(Actions to take)
1. According to the structural field tetrad guide, why should other documents reference it rather than restate the equations?
2. From the structural field tetrad guide, reproduce everything from "This guide centralizes" down to "restating the equations.".

(Text provided)
++++++++++
TNFR Python Engine TNFR Structural Field Tetrad (Canonical)
Version 0.0.2 · DOI 10.5281/zenodo.17764207 · Updated 2025-11-29 Source docs/STRUCTURAL_FIELDS_TETRAD.md

TNFR Structural Field Tetrad (Canonical)

Status: CANONICAL (Updated 2025-11-12)

This guide centralizes the physics, math, implementation, telemetry, and usage of the four structural fields that characterize TNFR networks across scales. It is the single canonical source for formal definitions of Φ_s, |∇φ|, K_φ, and ξ_C; other documents SHOULD reference this file instead of restating the equations.

References (single sources of truth): - Theory: TNFR.pdf (§1–2), UNIFIED_GRAMMAR_RULES.md (§U1–U6) - Canonical status and thresholds: AGENTS.md (Structural Field Tetrad) - Implementation: src/tnfr/physics/fields.py - Research background: docs/TNFR_FORCES_EMERGENCE.md (§14–15) - Physics module overview: src/tnfr/physics/README.md (unified, expandable)
++++++++++
(Excerpted records)

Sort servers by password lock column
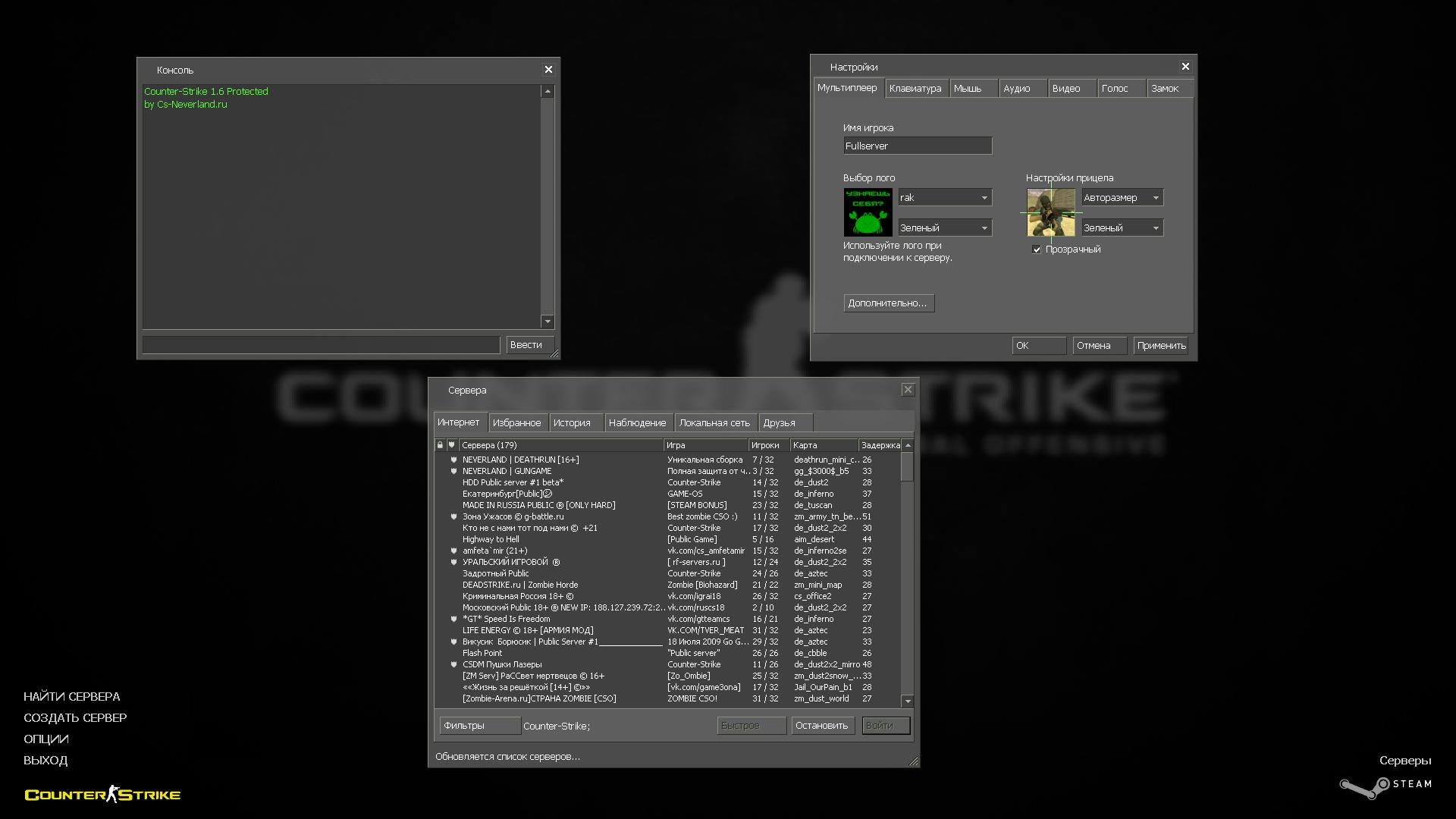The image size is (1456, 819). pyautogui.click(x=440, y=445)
++++++++++
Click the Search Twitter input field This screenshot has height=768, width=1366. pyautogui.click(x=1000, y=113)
++++++++++
(Correct answers)
1. Other documents should point to this guide because it is the single canonical source for the formal definitions of Φ_s, |∇φ|, K_φ, and ξ_C.

2.
This guide centralizes the physics, math, implementation, telemetry, and usage of the four structural fields that characterize TNFR networks across scales. It is the single canonical source for formal definitions of Φ_s, |∇φ|, K_φ, and ξ_C; other documents SHOULD reference this file instead of restating the equations.